倒れやすいものを立てかけて置いていたり、涼しいのか飲み物をおく場所にしていたり。コンパネを突起物に乗せて高床式にして寝ている人もいた。ホコリを被りにくかったりするのだろう。

そういった段ボールハウスの住人たちの「暮らしのクリエイティブ」は、痛快でワクワクさせられた。

自分だったら何が思いつくのだろう?

「突起物」は「これを使って作品を作りなさい」という「課題」を僕に与えているかのようだった。

●外側から内側へ

ここで突起物に絵を描くに到るまでの、僕のスタンスの変化を書こうと思う。

僕は野宿してる人たちの段ボールの家に、外側からやって来た。新宿西口地下広場に漂着した、と言ってもいいだろう。

正義を主張したかったわけではないし、ホームレスの人たちを代弁してるつもりでもない。ホームレス問題を解決に導きたかった訳でもない。

社会の中で上手できない自分を映し出す鏡のように、段ボールハウスとそこに住む人たちを見ていた。僕はただただ「共鳴」したのだ。

「うまくやれない人たちは、本人にも原因がある。なのでもっと上手に努力をすればいい」という物言いで、奪われてしまう「大切な何か」がある。

うまくやれない人は往々にして複雑な事情を抱えている。そして、そのコンプレックスを自覚できなかったりしている。

恵まれた人たちは学習もきちんとできて、一流と呼ばれてる大学にも入れて、一流と呼ばれてる会社に入れたり、社会の上の方に割とうまく行ける。

あたかも自ら望むように転がりはみ出して行く、複雑な事情を抱えた人の姿を見て、恵まれた人たちは「自業自得」と思うだろう。

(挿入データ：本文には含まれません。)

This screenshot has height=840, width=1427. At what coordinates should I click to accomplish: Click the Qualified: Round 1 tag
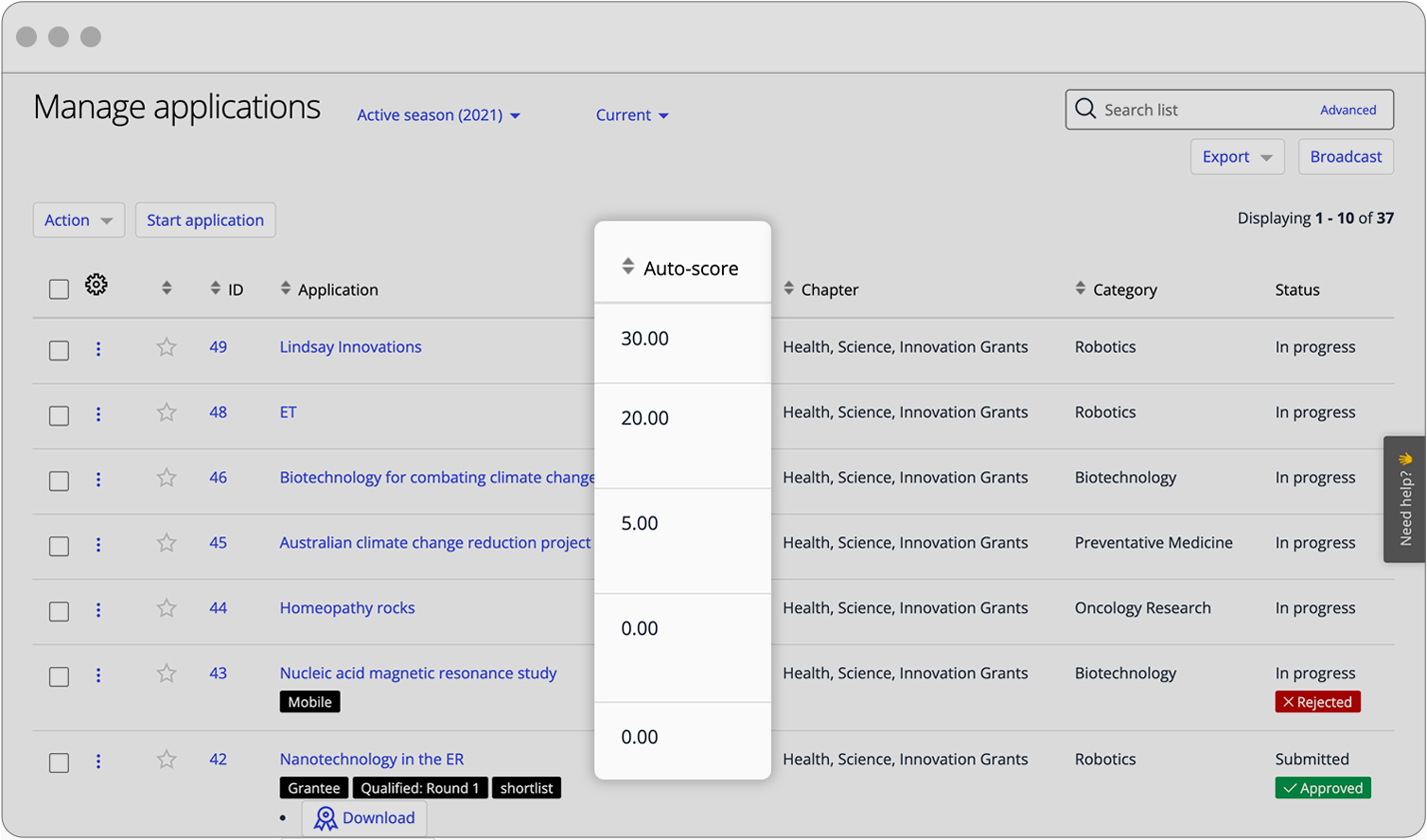click(x=420, y=787)
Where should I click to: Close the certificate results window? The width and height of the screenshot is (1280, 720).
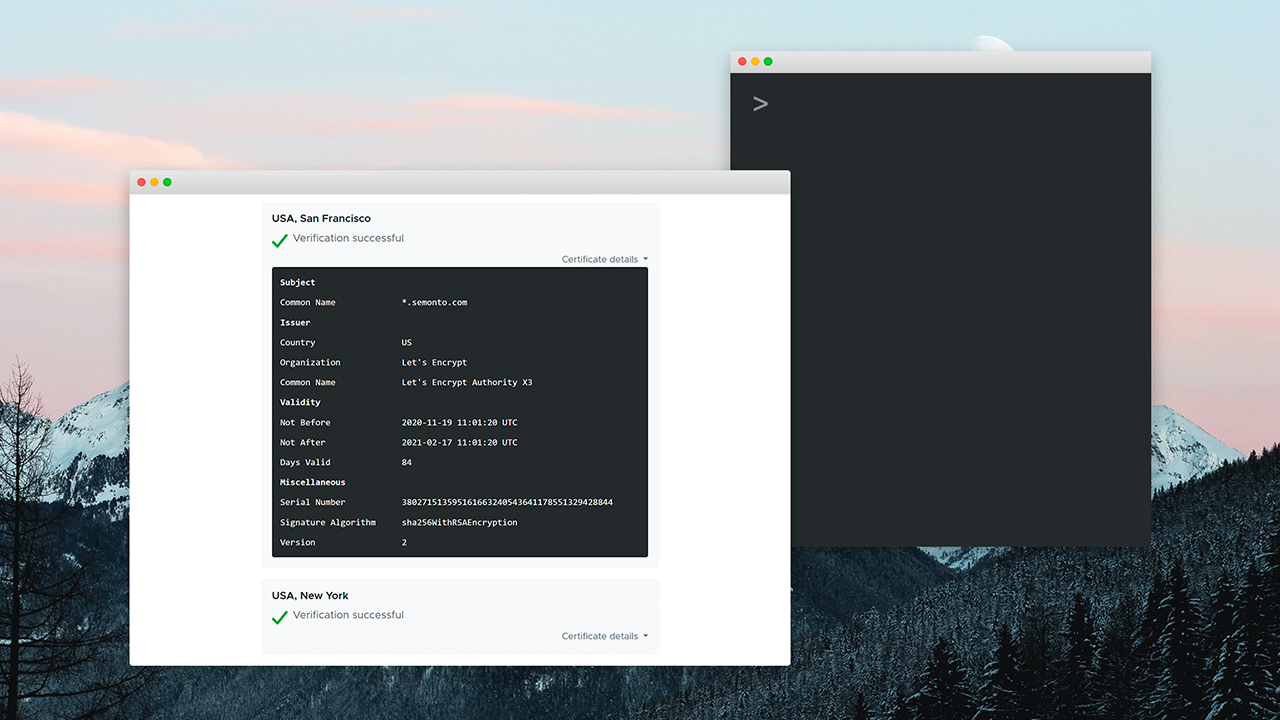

何をやっても「はみ出さない」恵まれた人は、「はみ出す」ことを讃えるが、上手できずにはみ出てしまう人が「はみ出す力がある」などと讃えられることはない。

そのようなことが一杯積み重なってこの社会はできている。このどうにもならない理不尽さ。

僕は憤りと悲しみと不甲斐なさを絵にしてぶつけた。悔しくて、そして苦しかった。

しかし、自分は「ホームレス側」という訳でなく、かといって「いわゆる普通の社会人としての側」でもなく、その狭間に居た。境界線上に立っていた。どこにも居ない感じだった。

強制撤去以降、段ボールハウスが西口地下広場に密集して「村」の様相を呈して来た。コミュニティは徐々に膨れて、僕らを飲み込もうとしていた。

僕たち絵描きは徐々に、境界線上から段ボール村の内側になっていく感じがした。「どこにも属さないのが自分のアートの立ち位置」だと思っていたが、村に迎え入れられていく安堵があった。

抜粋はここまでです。